# SELECTED EXTRACT
#####

Wednesday, August 29, 2018

The Wind (1928)


☆ ☆ ☆ ½


The Wind (1928) – V. Sjöström

Lillian Gish is a naïve Virginia girl who moves west to stay with her cousin’s family, no doubt dreaming of a better life – but instead she discovers howling winds and a jealous wife who is anxious to get rid of her as soon as she arrives.  A charming businessman seems the perfect suitor to take her away from this plight – but he turns out to be married and a creep on the make.  So, she ends up with a cowhand who she doesn’t love and becomes increasingly distraught, spending her days alone with that howling wind.  In fact, the wind is virtually another character in the plot, beating at the windows, blowing through the doors, making clothes and hats flap, and undoubtedly adding to the stress and tension of life and driving Gish out of her mind.  Director Victor Sjöström (who later played elderly Professor Isak Borg for Ingmar Bergman in Wild Strawberries) keeps the melodrama moving with a relative minimum of inter-titles, some spooky special effects (super-impositions of white horses representing the northerly winds) and excellent use of Gish and her expressive eyes for maximum impact.  Yet, yet, I enjoyed Sjöström’s earlier films, The Phantom Carriage (1921) and He Who Gets Slapped (1924), a bit more, despite the fact that, for many, The Wind is a masterpiece of silent cinema.  I wonder then whether the musical accompaniment I experienced (seemingly of Italian origin on my copy) showed the film in its best light; perhaps I should watch it again in a different version.

Tuesday, August 28, 2018

The Brothers Rico (1957)


☆ ☆ ☆

The Brothers Rico (1957) – P. Karlson

To me, Richard Conte seems the epitome of the noir villain, probably due to his evil role as the crime boss in The Big Combo (1955).  So, when he shows up as a mob accountant turned small business man named Eddie Rico, you aren’t quite sure where he stands.  As it turns out, he’s on the straight-and-narrow – but his younger brothers are still involved with the mob.  And when a once-fatherly mob kingpin asks Eddie to find his brothers (who have gone missing) so that they can be “protected”, Eddie naively helps out (persuading his aging mum to tell what she knows).  Of course, mob kingpins are never that generous and nefarious ulterior motives soon appear; Eddie’s safe family life (he and his wife are about to adopt a child) is soon jeopardised.  Director Phil Karlson doesn’t do anything fancy visually with the material (and Martin Scorsese notes this in his introduction to the film, arguing that this makes it come across tougher); but he’s an old hand at noir and it shows (previous films include Scandal Sheet, 1952; Kansas City Confidential, 1952; 99 River Street, 1953; and The Phenix City Story, 1955).  This isn’t top tier but it’s solid.

#####

# GIVEN MATERIAL

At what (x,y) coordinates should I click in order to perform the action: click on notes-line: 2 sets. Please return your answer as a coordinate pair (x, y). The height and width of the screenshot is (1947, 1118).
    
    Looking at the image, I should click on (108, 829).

#####

Can you carry on the film review blog after its final sentence? None of these lines matter here.

# YOUR RESPONSE
Monday, August 27, 2018

Words and Pictures (2013)


☆ ☆ ☆

Words and Pictures (2013) – F. Schepisi

On the up side, Clive Owen and Juliette Binoche inhabit their somewhat clichéd characters and bring them to life.  He plays against type as an alcoholic English teacher, nerdy enough to love word games but feeling more and more like a fraud with his poetic inspiration long departed.  She shows us a character it seems like she has played before, a cold professional with high standards who has a secret soft and lovable side, struggling with rheumatoid arthritis that threatens to destroy her art career.  On the down side, these two actors/characters are stranded in a plot that tries to combine Dead Poets Society with, I don’t know, some romance movie (which is not a genre I tend to watch a lot).  They work for a private high school in the US (the film is in English and Owen sports an American accent) and he comes up with the (sophomoric) idea to have a “war” between words and pictures that pits his Honours English class against her Art Honours class (although they do share students).  It doesn’t take long before someone utters the “A picture is worth…” phrase.  There are a few predictable plot arcs (e.g., how long before his self-destructive behaviour threatens his job, his relationships, etc.?) and we do get the expected happy ending (more or less).  And the kids, you know, they get inspired.  I blame director Fred Schepisi who had a string of mainstream hits in the 1980s (Roxanne, Plenty, A Cry in the Dark) but not much of note since.  There may have been something promising here at the start, and some little moments do work, but the whole enterprise ends up rather embarrassingly middlebrow. 
  

Sunday, August 26, 2018

Possession (1981)


☆ ☆ ☆ ½


Possession (1981) – A. Zulawski

Isabelle Adjani and Sam Neill go insane as a couple experiencing a messy divorce.  And in fact, I’m not quite sure whether the real actors weren’t losing it too, given the obvious commitment to extreme experience that they demonstrate here.  There is a scene in the Berlin subway where Adjani seems to be having a seizure that is almost too much to bear. Both she and Neill spend much of the film covered in blood (the film was banned in several countries as a “video nasty”; although brutal, it isn’t sadistic torture porn or anything).  Basically, there appear to be two parallel narratives – the actual objective “facts” of the divorce and the subjective psychological experience of the couple that is somehow literally projected into reality as something horrible.  There is a monster that has taken possession of Adjani and she moves to a new apartment with it; some commentators think this monster represents her guilt for having an affair while Neill was away on business (he appears to be a Cold War spy).  Neill meets Adjani’s exact double (except with green eyes) who is apparently the school teacher for their young son, Bob.  He begins an affair with her – some think that she represents his ideal fantasized version of a wife/partner.  Eventually Adjani’s monster transmogrifies into another version of Neill.  It is all pretty WTF and intensely emotional – the plot is beside the point, just a series of encounters between Neill and Adjani and Heinrich (the man with whom she had the affair) as well as the detectives that Neill hires to follow her.  So, the objective narrative is pretty mundane but director Andrej Zulawski is more interested in the gut-wrenching subjective experience and unless you want to have one too, I’d be wary of this film.    

Wednesday, August 22, 2018

As Tears Go By (1988)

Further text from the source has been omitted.